The Trouble With Sarkonomics

Excerpts:

The first sign of trouble: the Big Loan, a multibillion-euro super-bond to finance long-term investment, to be adopted in December, that Sarkozy says will help prepare the economy for the future in a country where a chronic deficit (run since 1974) leaves little room for forward-thinking investment. Critics say the loan will just dig France a deeper hole with no clear payoff.

...

But in economics, such whimsical indifference to long-term consequences is dangerous. Sarkozy's first problem is a lack of follow-through. He has managed to launch reforms at a pace never before seen in France. The Brussels-based Thomas More Institute has charted progress on Sarkozy's 490 campaign promises and the 732 measures he has announced since his election. It has found that on an impressive 80 percent of these, action has at least been initiated.
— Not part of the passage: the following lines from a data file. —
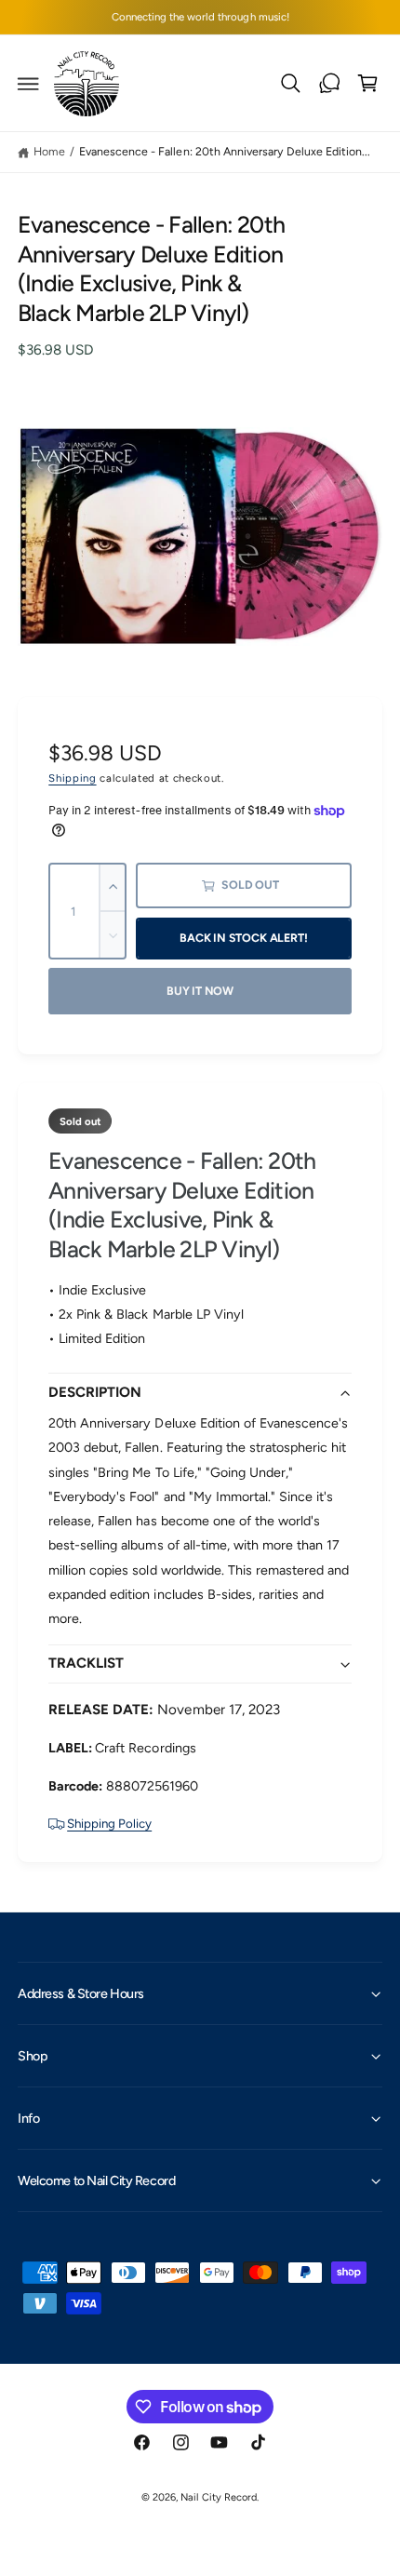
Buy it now (200, 991)
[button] (28, 83)
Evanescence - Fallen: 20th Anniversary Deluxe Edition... (224, 151)
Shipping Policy (109, 1823)
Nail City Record (218, 2497)
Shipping (72, 778)
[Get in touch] (329, 83)
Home (49, 151)
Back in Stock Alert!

But it has also found that many of these initiatives were hastily prepared and haven't been vigorously pursued, "as if the surface given to reform frustrated its depth." Sarkozy's big pre-crisis effort to trim public-sector waste, for example, yielded a miserly €7 billion in savings. And most of his so-called Marshall Plan for France's notoriously troubled housing projects never got off the ground. "The president likes surprises," the institute reports, "generally when he finds himself in difficult situations." But those surprises have lasting costs for taxpayers.


Comment: France's Big Loan is like Obama's stimulus package!